• [Assigned task]: Of the records that follow, copy only the lines from the line containing "บ้านเดี่ยว รังสิต (1408, 908)" to the line containing "ประกันธุรกิจ คืออะไร ร้านค้า", both included, exactly as written.

[Available data — start]

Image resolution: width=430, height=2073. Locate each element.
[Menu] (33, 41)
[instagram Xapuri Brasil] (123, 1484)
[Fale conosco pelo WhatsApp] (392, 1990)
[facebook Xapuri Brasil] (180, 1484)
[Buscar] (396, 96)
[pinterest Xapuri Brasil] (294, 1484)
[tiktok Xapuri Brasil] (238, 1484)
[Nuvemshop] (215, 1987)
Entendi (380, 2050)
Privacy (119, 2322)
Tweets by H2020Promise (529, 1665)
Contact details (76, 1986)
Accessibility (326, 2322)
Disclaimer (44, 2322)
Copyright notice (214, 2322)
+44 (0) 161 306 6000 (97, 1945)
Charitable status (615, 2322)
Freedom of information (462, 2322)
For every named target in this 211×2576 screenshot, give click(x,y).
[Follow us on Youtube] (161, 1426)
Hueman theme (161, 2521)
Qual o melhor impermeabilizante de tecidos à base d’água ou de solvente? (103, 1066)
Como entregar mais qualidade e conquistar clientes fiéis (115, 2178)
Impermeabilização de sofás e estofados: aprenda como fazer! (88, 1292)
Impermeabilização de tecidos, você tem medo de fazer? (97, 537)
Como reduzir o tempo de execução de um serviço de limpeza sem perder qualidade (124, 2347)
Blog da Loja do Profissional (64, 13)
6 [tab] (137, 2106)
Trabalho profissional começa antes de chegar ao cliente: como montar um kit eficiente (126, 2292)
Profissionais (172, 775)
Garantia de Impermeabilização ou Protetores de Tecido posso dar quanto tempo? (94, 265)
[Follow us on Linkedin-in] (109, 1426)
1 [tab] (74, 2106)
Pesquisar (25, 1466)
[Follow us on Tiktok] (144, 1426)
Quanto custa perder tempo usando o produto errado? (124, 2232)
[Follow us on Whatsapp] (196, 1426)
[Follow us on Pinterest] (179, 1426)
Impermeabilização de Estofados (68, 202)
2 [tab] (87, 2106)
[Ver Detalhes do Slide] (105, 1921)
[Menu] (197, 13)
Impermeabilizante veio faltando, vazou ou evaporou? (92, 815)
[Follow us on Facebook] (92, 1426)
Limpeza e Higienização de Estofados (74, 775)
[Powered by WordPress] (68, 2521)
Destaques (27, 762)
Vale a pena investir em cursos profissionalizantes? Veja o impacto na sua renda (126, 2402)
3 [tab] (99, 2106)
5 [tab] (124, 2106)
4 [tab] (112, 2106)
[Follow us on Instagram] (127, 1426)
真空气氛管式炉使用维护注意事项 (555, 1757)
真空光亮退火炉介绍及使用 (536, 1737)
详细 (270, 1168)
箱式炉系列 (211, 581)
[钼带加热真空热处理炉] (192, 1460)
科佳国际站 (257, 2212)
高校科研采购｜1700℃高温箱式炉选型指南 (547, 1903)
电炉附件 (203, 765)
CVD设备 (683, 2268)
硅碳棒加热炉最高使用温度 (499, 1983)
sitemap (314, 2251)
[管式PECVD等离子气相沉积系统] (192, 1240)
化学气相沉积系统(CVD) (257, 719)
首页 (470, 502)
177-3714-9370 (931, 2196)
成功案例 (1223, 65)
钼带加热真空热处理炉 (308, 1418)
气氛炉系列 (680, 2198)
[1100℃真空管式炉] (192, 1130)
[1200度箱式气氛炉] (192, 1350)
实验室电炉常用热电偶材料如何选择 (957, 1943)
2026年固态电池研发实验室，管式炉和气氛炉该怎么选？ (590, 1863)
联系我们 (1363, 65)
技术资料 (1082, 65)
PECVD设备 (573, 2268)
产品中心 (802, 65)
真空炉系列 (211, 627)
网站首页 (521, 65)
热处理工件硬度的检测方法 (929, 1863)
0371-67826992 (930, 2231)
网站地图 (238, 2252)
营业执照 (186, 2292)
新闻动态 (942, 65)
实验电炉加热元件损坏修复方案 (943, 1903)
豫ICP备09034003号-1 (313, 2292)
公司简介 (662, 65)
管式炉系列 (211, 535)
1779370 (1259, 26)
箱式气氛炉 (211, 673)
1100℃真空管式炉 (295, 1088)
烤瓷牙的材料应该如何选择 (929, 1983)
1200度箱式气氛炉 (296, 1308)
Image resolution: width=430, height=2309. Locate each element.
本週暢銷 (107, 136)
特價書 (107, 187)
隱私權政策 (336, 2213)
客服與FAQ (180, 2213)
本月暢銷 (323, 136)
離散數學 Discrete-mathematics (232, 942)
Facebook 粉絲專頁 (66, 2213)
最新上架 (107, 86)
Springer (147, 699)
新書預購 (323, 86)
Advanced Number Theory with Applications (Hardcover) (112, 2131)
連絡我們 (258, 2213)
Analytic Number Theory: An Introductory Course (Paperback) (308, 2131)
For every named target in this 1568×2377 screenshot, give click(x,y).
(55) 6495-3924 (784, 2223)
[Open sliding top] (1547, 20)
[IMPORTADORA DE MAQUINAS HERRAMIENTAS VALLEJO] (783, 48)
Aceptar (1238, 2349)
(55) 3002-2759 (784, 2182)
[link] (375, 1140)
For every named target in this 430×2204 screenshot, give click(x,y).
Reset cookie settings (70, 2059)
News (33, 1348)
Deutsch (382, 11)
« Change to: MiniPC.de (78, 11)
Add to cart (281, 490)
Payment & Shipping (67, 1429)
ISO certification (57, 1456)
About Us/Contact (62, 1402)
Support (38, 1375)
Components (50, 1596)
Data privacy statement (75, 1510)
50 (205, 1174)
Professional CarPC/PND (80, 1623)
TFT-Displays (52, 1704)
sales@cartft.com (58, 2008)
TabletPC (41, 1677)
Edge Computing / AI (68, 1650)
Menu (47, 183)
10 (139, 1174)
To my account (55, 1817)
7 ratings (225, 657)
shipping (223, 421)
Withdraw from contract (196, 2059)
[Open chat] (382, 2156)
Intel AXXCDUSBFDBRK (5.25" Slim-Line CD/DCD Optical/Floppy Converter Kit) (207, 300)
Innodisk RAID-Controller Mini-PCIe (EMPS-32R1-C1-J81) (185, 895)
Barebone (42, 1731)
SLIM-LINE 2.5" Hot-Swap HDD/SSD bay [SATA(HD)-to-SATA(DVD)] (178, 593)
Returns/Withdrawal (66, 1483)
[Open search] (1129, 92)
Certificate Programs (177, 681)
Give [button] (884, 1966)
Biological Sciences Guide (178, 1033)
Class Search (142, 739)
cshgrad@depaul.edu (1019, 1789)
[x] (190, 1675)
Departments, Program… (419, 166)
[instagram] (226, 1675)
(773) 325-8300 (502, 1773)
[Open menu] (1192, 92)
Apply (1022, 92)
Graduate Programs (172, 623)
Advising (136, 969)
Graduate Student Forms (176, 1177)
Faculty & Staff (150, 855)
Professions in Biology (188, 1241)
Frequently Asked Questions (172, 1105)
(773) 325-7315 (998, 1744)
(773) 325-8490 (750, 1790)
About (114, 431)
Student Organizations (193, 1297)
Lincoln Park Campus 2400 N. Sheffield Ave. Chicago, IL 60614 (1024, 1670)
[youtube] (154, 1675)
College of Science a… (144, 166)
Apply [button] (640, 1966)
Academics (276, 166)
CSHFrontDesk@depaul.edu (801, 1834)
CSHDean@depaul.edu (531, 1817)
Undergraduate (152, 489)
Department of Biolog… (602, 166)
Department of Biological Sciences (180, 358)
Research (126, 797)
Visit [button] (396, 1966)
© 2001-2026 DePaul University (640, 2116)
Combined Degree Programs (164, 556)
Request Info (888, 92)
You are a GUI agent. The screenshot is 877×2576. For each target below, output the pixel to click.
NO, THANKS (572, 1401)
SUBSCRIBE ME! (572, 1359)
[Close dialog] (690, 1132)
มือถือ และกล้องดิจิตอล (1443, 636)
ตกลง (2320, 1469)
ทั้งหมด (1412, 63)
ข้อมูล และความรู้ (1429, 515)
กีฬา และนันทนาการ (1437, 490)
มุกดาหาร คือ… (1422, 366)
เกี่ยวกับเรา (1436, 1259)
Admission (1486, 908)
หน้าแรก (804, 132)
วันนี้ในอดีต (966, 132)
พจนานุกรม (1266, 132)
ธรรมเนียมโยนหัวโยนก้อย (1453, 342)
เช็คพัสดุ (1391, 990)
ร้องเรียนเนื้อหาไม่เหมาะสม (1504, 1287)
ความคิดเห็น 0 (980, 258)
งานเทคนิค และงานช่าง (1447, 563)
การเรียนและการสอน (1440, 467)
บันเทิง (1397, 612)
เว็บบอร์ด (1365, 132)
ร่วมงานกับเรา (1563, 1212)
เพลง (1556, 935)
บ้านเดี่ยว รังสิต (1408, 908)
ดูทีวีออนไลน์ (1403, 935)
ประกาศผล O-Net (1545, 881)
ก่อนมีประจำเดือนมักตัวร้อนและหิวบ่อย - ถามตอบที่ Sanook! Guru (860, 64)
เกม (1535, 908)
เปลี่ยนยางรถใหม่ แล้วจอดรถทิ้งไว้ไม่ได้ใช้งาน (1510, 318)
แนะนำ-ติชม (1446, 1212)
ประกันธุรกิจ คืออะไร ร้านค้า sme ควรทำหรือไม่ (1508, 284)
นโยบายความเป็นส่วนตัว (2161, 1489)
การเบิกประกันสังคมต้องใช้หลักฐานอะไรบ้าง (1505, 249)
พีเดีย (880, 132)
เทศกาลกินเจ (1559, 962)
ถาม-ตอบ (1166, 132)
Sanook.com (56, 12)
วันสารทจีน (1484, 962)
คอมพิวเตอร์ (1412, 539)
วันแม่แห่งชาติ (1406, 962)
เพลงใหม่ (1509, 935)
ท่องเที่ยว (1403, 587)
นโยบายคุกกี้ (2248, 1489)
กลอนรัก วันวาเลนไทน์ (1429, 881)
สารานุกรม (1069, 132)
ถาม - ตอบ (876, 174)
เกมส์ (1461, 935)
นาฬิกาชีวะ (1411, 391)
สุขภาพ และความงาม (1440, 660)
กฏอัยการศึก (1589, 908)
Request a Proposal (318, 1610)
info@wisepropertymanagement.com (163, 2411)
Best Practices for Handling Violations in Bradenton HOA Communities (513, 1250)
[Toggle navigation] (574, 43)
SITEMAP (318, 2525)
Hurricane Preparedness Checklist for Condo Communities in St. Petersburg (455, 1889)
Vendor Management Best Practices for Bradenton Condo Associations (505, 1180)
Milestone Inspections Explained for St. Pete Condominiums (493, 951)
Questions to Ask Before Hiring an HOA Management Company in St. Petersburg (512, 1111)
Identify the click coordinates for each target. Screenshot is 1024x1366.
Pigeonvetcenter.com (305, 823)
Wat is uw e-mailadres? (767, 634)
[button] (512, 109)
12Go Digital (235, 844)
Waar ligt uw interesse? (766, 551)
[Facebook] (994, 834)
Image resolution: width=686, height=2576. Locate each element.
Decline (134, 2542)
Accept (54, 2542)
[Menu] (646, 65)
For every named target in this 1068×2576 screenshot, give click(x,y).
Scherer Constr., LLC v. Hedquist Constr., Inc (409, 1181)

[Available data — finish]

• [Task result]:
บ้านเดี่ยว รังสิต (1408, 908)
ดูทีวีออนไลน์ (1403, 935)
ประกาศผล O-Net (1545, 881)
ก่อนมีประจำเดือนมักตัวร้อนและหิวบ่อย - ถามตอบที่ Sanook! Guru (860, 64)
เกม (1535, 908)
เปลี่ยนยางรถใหม่ แล้วจอดรถทิ้งไว้ไม่ได้ใช้งาน (1510, 318)
แนะนำ-ติชม (1446, 1212)
ประกันธุรกิจ คืออะไร ร้านค้า sme ควรทำหรือไม่ (1508, 284)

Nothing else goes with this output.